__EXERCISE DESCRIPTION__.
Please transcribe the rows below word for word, leaving out the pictures.

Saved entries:
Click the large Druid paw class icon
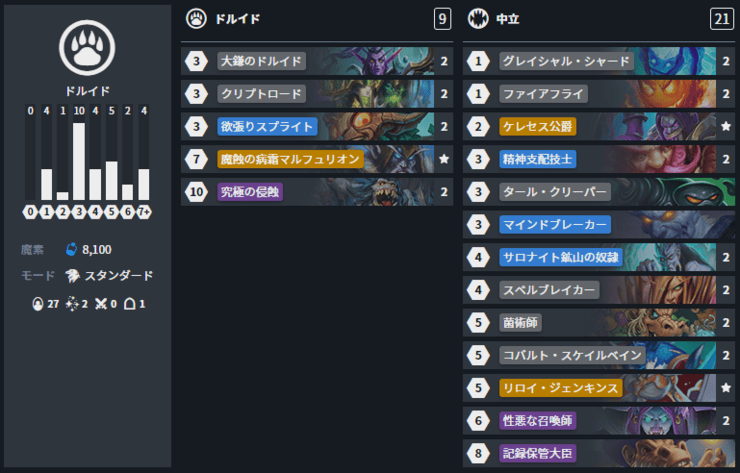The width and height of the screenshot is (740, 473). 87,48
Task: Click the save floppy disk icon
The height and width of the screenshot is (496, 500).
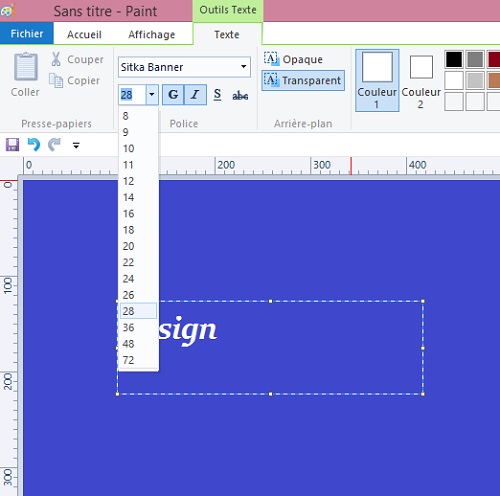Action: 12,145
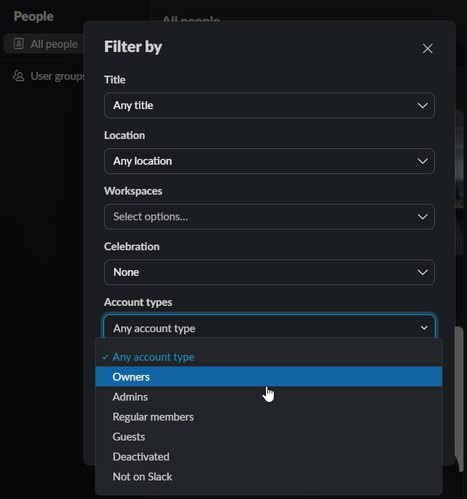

__EXPECTED ANSWER__.
Click the large Druid paw class icon
The width and height of the screenshot is (740, 473). 87,48
Task: Click the save floppy disk icon
The height and width of the screenshot is (496, 500).
Action: 12,145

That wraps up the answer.